Earth was still spilling over its banks, Mars could only take so many, and there was a waiting list for the moon, which had basically become a country club. While the Leviathan had solved a lot of problems for humanity, they couldn’t create additional landmass.

The planet was all nice again, thanks to their tech, but it wasn’t like we’d earned our redemption. The Leviathan showed up out of the blue, offering salvation, and asking for volunteers in exchange; they picked a hundred humans a year to ride along in some alleged cultural and scientific exchange. The way the media spun it, it sounded like the Honors spent their year abroad riding unicorns and farting rainbows, and I was sick of the whole spectacle.

Right then, the announcer was offering a boring retrospective. “Thanks to the biotech supplied by these amazing living ships, humans have not only survived a global crisis that threatened to destroy us, but we now have clean energy, safe food and water, and incredible advancements in medical care. We continue to be grateful to them, and excited about the annual Honors selection process.”

His costar added, “Across the board, technological gains have led to the booming space program and the shining beacon of hope that is Mars colony. And speaking of Mars colony, let’s get the latest gossip on what’s hot in the dome!”

And off they went, to another segment that I immediately tuned out. I’d always wondered why nobody back in the day questioned the Leviathan’s motives, but the world was so screwed that it must’ve been like dying slowly in a pit; you don’t ask questions of somebody tossing down a rope. In my world, there was no free lunch, and eventually the bill for saving our world would come due. I could feel it.

Not that it mattered to me. Those were Paradise problems. I’d never seen an Honor except on the vids, and I didn’t care about their magical lives and media-friendly adventures. Let the rest of the world throw parties and consume every bite of the media crap. I just wanted some food and maybe a drink and a place to sleep. I’d lived in their picture-perfect world and I turned my back on it. I’d rather be cold and hungry than trapped and steeped in propaganda.

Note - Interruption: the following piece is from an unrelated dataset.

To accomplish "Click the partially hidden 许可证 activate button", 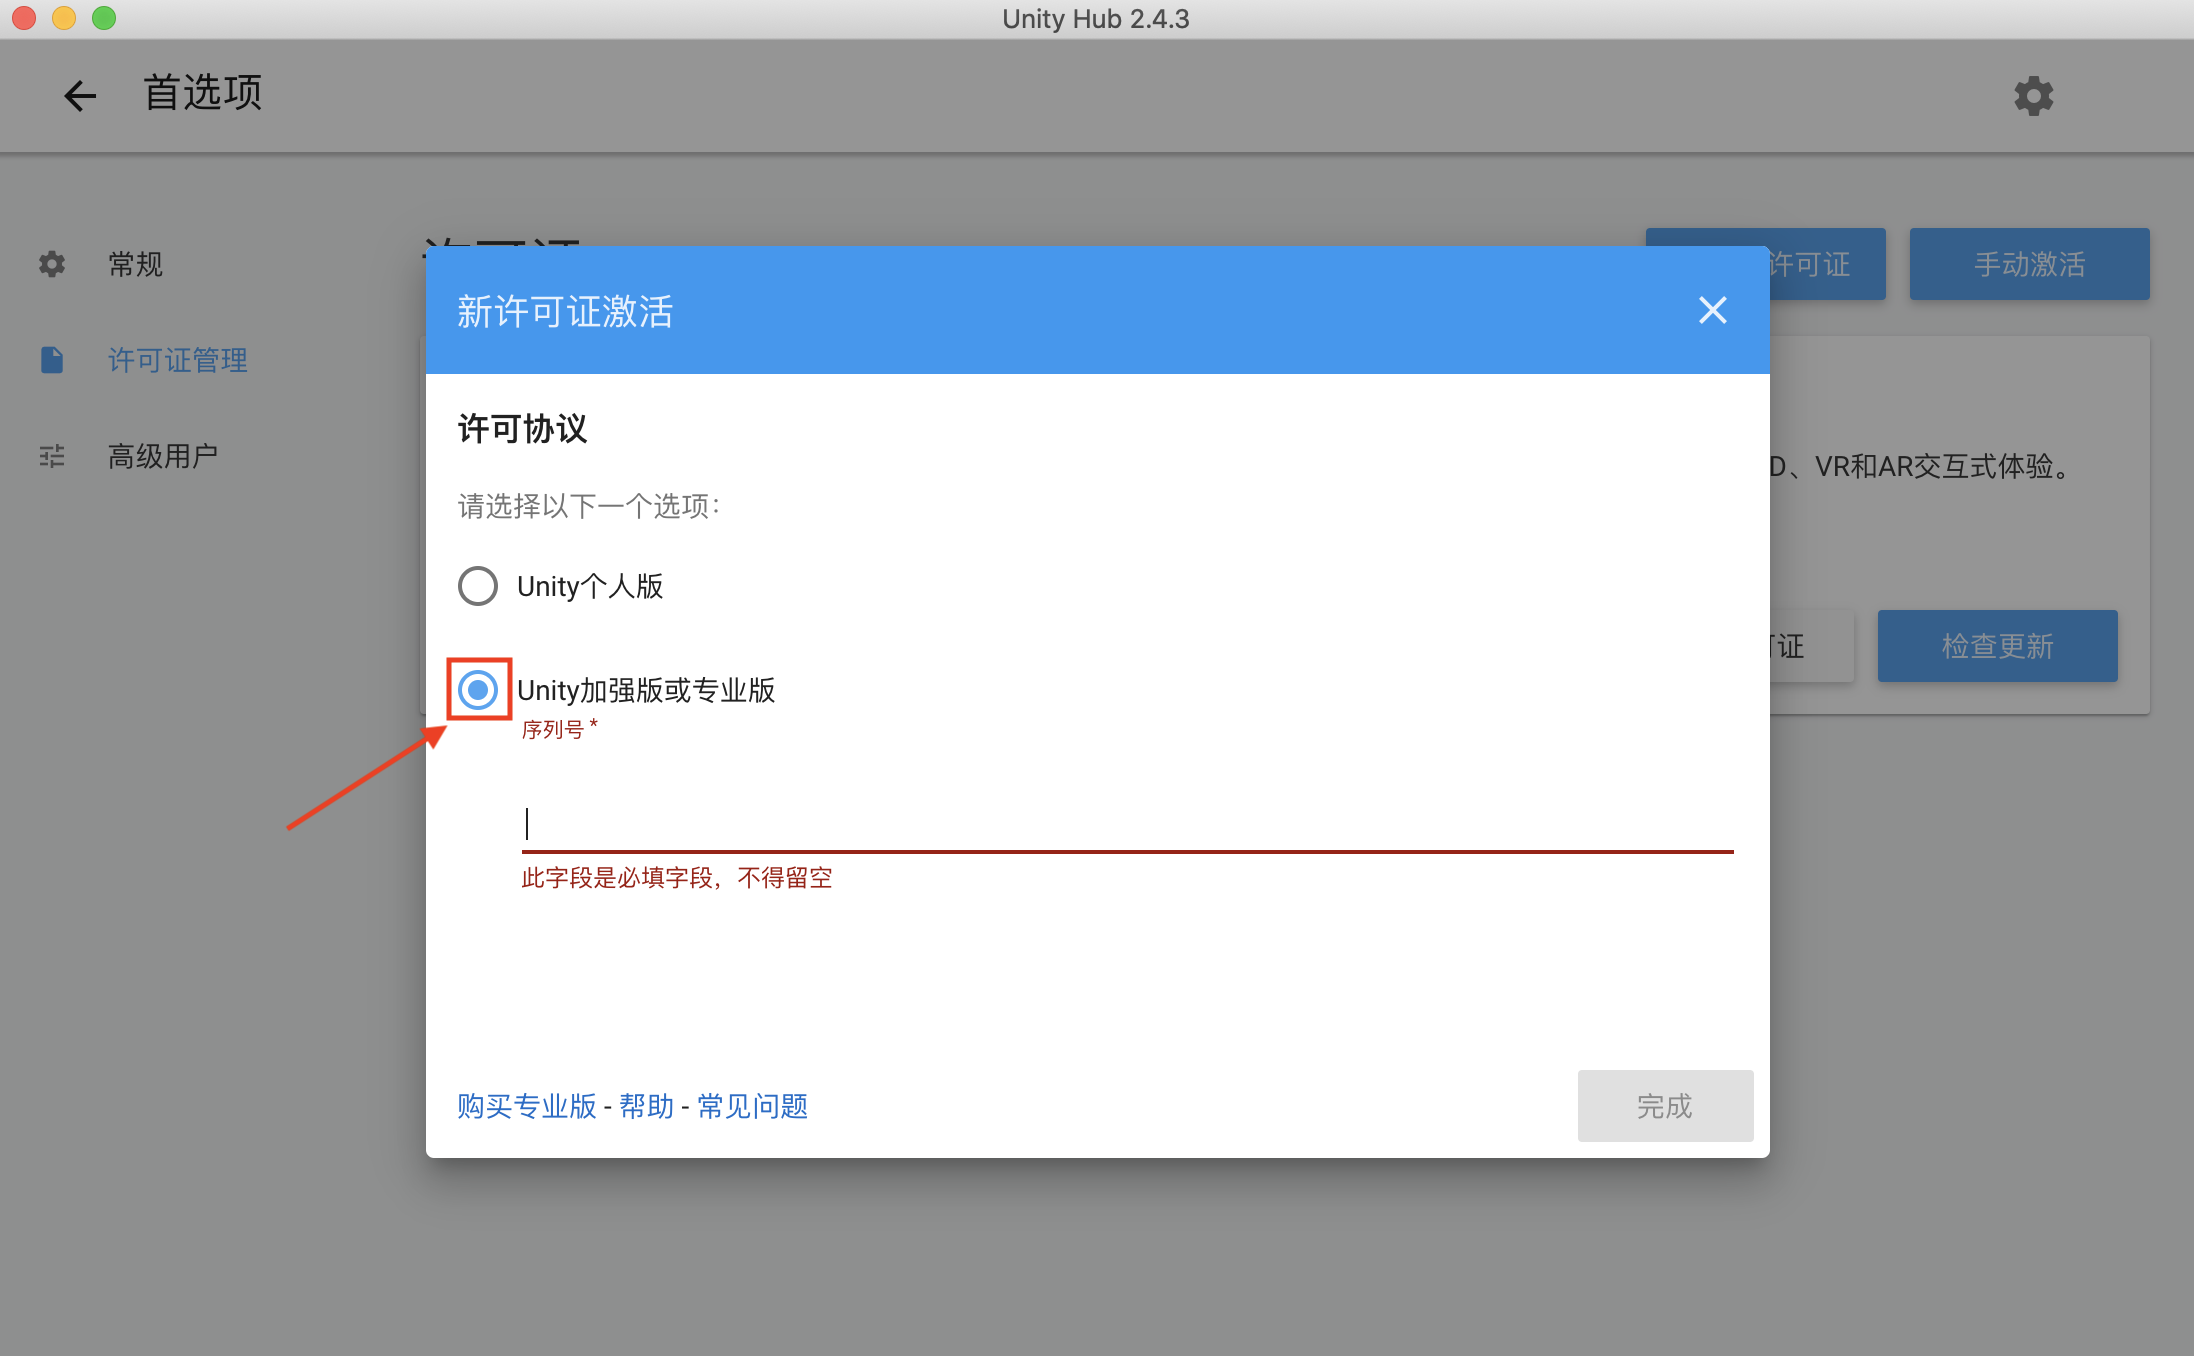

Not that it was easy to escape it, even here where people rejected most of the alien-driven advancements that made living on the other side of the fence so nice.

I hated nice.

Conde growled and yanked wires to short out the holo. He wasn’t a fan of the show either, I guessed. I could see him tallying the value of each item he pulled out of the bag I’d brought—a brand-new H2, tricked out with shimmery crystals. Damn, I’d never had anything but an old tablet; this was next-gen holo-tech. There was also a nice case of nanotech makeup and some device too new for me to even recognize. When he finished, he named a figure that seemed a little low.